- ZIEL A
Beantworte kurz drei Fragen zum Textauszug über die französischen Soldaten im Westfeldzug:
(i) Wie behandelten die Deutschen die weißen französischen Soldaten?
(ii) Gab es für die Erschießungen eine dezidierte Anordnung von Hitler?
(iii) Was nennt der Text als Auslöser für die Massengewalt?
- ZIEL B
Greif den Textauszug über die französischen Soldaten im Westfeldzug nach seinem letzten Satz auf und schreib ihn weiter.

- TEXTAUSZUG
Die weißen französischen Soldaten wurden von den Deutschen wie Kriegsgefangene behandelt, die schwarzafrikanisch-französischen Soldaten in mehreren Massakern während des West-Feldzugs der Nazis erschossen (als sozusagen nicht satisfaktionsfähig für die Genfer Kriegskonvention).
Dies ohne dezidierte Anordnung von Hitler, ausgeführt durch Offiziere und Soldaten vor Ort, welche die rassistische Kolonialideologie plus den Nazi-Rassismus so verinnerlicht hatten, dass die konkrete Kampferfahrung im Krieg dann der – immer als zweite Bedingung notwendige – Auslöser für die Massengewalt war. (8)

- ERFASSTE DATEN
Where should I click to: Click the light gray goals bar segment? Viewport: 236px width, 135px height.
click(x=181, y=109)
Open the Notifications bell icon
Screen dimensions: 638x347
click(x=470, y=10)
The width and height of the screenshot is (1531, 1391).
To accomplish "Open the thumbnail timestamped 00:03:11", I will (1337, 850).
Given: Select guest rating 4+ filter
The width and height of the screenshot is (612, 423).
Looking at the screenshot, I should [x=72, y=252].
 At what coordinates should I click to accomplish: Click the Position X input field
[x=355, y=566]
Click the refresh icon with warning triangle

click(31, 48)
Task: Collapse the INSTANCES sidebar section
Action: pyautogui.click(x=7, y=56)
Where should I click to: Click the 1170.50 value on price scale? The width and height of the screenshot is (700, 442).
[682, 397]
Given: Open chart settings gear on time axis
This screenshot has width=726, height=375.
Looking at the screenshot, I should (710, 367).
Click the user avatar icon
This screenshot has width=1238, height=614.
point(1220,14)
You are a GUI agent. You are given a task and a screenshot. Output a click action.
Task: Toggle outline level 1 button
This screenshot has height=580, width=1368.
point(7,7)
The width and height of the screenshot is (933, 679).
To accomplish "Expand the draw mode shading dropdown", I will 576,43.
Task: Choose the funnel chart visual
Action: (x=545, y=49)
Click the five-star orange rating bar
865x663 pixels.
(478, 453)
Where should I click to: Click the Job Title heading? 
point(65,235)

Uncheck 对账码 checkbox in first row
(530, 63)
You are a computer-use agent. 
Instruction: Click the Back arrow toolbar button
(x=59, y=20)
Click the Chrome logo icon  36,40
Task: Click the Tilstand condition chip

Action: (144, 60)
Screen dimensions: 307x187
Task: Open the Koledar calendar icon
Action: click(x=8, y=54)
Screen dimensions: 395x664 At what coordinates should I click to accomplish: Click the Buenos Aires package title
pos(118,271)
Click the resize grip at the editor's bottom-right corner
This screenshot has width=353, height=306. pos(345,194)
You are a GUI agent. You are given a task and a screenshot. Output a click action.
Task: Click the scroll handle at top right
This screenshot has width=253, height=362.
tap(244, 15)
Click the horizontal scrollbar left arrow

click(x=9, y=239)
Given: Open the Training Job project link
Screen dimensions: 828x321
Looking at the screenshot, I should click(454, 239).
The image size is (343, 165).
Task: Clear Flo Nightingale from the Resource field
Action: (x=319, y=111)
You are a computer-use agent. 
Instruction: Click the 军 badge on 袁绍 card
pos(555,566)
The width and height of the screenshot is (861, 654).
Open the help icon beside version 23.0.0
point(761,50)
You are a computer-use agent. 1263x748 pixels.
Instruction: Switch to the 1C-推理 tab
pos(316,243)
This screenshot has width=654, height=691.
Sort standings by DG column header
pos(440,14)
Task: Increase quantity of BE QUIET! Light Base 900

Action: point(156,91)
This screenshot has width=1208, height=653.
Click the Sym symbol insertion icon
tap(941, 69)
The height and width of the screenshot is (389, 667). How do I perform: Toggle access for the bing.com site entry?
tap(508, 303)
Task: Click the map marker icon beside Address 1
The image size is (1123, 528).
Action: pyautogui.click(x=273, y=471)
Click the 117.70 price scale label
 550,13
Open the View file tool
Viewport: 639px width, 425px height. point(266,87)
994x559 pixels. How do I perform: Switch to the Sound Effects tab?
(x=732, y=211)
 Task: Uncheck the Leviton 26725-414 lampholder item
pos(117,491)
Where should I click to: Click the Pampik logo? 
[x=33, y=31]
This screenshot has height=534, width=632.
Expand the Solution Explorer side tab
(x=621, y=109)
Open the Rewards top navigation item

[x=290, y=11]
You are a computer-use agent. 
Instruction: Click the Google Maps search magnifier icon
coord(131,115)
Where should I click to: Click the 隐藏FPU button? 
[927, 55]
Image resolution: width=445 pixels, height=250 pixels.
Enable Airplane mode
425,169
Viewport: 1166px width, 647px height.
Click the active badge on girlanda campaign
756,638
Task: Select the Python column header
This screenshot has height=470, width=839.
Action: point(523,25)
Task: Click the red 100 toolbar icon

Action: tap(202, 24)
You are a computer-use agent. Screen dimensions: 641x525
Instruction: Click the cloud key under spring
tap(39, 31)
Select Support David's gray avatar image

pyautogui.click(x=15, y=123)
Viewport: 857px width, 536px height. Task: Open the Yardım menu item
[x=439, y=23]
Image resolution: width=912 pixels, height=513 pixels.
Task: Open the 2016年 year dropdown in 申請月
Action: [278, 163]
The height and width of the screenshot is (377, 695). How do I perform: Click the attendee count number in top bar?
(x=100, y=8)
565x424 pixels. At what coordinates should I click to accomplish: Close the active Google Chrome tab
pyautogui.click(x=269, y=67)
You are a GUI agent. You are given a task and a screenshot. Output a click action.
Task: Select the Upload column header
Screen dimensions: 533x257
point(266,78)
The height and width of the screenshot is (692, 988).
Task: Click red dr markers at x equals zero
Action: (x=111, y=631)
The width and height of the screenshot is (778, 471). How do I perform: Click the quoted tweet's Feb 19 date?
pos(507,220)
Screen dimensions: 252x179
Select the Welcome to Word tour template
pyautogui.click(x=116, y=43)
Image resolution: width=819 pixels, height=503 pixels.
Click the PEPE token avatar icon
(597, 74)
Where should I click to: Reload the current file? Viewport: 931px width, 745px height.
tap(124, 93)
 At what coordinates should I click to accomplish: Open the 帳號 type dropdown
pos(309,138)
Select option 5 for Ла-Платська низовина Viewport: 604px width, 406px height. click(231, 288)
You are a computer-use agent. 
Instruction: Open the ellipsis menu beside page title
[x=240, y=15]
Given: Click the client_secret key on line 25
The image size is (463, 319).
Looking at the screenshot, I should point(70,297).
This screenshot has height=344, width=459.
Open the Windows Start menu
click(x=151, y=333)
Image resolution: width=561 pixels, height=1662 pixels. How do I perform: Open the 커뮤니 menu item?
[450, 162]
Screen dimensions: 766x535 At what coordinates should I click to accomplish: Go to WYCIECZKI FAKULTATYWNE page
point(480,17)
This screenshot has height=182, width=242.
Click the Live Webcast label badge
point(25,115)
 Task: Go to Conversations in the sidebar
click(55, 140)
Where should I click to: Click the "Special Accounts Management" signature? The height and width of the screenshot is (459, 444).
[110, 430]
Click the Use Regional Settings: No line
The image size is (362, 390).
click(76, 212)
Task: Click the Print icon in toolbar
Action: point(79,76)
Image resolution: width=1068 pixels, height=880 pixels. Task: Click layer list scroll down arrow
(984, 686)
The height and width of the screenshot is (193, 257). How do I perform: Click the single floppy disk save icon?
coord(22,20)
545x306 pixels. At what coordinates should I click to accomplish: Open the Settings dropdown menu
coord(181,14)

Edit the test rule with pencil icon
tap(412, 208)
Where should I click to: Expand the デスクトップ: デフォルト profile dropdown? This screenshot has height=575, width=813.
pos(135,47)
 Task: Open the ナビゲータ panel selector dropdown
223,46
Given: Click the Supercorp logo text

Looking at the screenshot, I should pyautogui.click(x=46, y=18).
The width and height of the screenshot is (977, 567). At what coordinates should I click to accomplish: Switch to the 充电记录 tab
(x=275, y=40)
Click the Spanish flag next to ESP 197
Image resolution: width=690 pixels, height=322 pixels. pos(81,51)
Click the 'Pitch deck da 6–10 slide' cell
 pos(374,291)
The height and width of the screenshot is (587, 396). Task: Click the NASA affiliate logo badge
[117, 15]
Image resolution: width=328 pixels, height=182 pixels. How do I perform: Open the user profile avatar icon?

- ERGEBNIS A
(i) Wie Kriegsgefangene.
(ii) Nein, die Erschießungen geschahen ohne dezidierte Anordnung von Hitler.
(iii) Die konkrete Kampferfahrung im Krieg.

- ERGEBNIS B
Diskussionen über eine sinnvolle Geltung der Genozid-Konvention
Nun ist der Bereich der Nationalsozialismus- und Antisemitismus-Forschung ebenfalls in den letzten beiden Jahrzehnten ein hochgradig spezialisierter, personalintensiver Arbeits- und Forschungsbereich geworden, in dessen Mittelpunkt die historische Singularität der Shoah steht. Darin liegt ein Konfliktpotential mit der auf Kolonialismusanalysen basierenden Genozidforschung, das sporadisch immer wieder zum Vorschein kommt.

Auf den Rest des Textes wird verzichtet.